#### EXERCISE INSTRUCTIONS
Please reproduce word for word the part of the wedding-costs passage between "Truthfully, I think" and "do it right!", inclusive.

#### SELECTED PASSAGE
#####

I still worry about that at times, but when we try to take certain aspects away in order to remedy the problem, there is really nothing that we can or want to change. The numbers are what they are. If "simple" means cutting out guests, then that is not an option because there are just too many lovely people in our lives that we want to share this day with. And if we want to create a magical setting for ourselves and our guests, with twinkle lights and flickering candles and flowing wine, then there is a cost for each candle and each candle holder and each bottle of wine, and each person pouring the wine, and SO ON and SO ON!! Every touch of magic comes with a price and those are the little things I wasn't *really* thinking about way back when.

Truthfully, I think that we really are keeping things relatively simple and intimate. The cost is something that we have had to come to terms with throughout the process, understanding that in order to achieve the kind of celebration that feels right for us, some hard earned pennies need to be sacrificed. Which is really hard. But this is only going to happen once, and we've both waited a long, long time for it, so we want to do it right!

And now that I have a more realistic understanding of wedding costs, I realize too that while those images in my head weren't exactly Ritz Carlton or Tavern on the Green extravagant, "simple elegance" comes at a cost, too! I am sure that both the wedding reception scene in Mamma Mia and the little backyard soiree in my head would probably both cost a pretty penny once you start factoring in all of the little details needed to create such a beautiful setting.

#####

#### PROVIDED INFORMATION
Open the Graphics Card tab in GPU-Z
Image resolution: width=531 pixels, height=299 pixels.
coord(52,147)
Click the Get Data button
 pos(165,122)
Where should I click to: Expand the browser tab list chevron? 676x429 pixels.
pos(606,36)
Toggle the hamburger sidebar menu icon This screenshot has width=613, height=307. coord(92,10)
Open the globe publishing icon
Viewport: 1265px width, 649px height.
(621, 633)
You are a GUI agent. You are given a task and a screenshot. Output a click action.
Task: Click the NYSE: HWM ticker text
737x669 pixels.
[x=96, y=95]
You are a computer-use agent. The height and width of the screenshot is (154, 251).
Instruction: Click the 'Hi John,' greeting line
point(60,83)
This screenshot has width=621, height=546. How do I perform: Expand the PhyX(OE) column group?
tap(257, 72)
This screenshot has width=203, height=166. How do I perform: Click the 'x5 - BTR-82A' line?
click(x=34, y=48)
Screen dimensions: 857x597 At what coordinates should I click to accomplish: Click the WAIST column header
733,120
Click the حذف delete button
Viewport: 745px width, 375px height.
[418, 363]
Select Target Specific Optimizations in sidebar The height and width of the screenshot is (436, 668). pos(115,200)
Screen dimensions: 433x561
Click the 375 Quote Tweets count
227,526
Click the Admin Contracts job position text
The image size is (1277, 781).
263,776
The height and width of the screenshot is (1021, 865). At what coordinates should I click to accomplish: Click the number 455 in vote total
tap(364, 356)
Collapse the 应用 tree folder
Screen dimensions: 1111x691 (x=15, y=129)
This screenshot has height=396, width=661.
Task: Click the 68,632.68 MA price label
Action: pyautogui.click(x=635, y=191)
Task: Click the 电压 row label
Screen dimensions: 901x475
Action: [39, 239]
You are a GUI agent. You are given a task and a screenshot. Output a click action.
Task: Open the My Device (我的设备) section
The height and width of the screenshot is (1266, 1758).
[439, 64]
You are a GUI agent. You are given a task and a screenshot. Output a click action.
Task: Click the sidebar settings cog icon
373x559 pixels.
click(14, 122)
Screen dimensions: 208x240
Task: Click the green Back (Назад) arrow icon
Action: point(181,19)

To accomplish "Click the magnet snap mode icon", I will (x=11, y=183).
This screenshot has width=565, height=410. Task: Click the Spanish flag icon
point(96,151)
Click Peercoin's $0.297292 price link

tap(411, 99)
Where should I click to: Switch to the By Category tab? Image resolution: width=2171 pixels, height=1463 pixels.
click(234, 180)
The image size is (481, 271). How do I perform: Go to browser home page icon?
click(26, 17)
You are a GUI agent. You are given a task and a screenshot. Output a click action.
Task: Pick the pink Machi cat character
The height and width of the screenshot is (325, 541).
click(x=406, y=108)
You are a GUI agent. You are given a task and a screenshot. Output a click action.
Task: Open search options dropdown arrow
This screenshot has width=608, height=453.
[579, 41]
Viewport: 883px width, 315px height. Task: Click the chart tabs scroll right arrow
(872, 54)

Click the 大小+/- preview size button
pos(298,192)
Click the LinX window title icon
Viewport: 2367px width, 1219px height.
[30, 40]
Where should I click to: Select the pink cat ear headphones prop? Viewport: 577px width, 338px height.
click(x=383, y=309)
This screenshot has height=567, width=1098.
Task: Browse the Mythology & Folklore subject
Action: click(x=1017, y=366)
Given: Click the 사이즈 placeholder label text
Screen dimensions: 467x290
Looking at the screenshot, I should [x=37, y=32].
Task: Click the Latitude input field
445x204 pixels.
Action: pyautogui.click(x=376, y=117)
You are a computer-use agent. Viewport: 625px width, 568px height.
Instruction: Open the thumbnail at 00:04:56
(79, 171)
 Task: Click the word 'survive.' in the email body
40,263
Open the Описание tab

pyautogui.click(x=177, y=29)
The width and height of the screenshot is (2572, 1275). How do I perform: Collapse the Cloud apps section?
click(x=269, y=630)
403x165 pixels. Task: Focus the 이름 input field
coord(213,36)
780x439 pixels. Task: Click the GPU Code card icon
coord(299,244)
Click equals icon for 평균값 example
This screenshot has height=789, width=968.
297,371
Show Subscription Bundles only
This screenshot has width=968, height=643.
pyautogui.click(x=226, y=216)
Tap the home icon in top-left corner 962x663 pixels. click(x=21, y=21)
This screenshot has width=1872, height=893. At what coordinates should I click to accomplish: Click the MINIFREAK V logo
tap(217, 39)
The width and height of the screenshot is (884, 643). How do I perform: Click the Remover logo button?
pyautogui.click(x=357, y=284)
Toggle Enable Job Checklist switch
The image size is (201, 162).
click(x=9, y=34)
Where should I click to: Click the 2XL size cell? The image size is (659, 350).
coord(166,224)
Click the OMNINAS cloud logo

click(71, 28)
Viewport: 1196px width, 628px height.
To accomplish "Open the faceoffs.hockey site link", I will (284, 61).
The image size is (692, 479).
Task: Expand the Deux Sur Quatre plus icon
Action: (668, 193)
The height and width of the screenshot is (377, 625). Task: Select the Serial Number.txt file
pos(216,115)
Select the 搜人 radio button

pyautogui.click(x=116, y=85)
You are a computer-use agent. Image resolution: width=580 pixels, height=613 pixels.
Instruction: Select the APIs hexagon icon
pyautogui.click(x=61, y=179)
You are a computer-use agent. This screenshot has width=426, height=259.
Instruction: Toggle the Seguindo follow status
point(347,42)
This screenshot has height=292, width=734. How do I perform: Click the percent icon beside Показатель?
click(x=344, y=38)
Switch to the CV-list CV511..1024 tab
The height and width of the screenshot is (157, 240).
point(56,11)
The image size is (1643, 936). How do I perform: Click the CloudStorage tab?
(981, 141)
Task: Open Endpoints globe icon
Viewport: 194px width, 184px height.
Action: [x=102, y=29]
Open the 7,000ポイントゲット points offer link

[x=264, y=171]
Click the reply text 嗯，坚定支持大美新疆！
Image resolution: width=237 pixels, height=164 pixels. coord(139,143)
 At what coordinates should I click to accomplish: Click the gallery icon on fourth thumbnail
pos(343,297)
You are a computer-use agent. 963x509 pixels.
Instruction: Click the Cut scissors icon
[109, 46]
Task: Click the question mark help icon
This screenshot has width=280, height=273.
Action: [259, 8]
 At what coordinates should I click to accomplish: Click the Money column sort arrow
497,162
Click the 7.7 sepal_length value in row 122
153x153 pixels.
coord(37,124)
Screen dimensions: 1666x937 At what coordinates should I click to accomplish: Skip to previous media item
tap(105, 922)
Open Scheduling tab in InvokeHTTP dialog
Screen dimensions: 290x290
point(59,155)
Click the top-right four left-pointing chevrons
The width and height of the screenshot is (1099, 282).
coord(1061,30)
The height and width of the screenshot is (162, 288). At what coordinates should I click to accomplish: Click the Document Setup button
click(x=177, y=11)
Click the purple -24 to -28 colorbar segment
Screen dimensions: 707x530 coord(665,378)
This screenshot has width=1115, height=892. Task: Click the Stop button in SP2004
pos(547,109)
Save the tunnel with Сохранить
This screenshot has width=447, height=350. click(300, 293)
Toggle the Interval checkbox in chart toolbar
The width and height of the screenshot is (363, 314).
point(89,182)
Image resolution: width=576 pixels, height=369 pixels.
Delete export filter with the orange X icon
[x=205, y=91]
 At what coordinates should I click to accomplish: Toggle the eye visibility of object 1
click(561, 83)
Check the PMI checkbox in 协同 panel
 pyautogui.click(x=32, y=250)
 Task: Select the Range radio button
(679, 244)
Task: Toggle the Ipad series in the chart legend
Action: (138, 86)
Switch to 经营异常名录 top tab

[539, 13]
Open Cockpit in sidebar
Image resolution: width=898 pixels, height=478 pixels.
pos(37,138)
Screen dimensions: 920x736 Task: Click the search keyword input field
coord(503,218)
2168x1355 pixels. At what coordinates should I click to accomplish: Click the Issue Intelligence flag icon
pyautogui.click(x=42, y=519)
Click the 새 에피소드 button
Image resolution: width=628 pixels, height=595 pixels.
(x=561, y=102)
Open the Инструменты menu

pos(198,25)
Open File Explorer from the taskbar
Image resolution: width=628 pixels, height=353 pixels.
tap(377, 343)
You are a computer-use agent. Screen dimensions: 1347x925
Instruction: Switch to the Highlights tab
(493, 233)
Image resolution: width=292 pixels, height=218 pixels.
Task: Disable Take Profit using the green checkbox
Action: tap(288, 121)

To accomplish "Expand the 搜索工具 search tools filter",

#####

#### RESULT
Truthfully, I think that we really are keeping things relatively simple and intimate. The cost is something that we have had to come to terms with throughout the process, understanding that in order to achieve the kind of celebration that feels right for us, some hard earned pennies need to be sacrificed. Which is really hard. But this is only going to happen once, and we've both waited a long, long time for it, so we want to do it right!